Find every line in the records that contains the word "This", and copy each of those lines in full.

** BEGIN Available data **

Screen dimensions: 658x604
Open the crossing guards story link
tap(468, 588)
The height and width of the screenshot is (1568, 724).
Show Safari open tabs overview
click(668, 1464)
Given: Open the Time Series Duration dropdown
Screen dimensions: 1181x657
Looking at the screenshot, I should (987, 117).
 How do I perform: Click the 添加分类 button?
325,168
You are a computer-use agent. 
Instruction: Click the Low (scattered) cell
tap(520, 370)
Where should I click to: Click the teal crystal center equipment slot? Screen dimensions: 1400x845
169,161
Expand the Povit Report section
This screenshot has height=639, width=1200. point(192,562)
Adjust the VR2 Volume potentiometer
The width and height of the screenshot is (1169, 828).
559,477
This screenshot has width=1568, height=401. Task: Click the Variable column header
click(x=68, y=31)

** END Available data **

> _Written answer_
This screenshot has height=639, width=1200. point(192,562)
This screenshot has width=1568, height=401. Task: Click the Variable column header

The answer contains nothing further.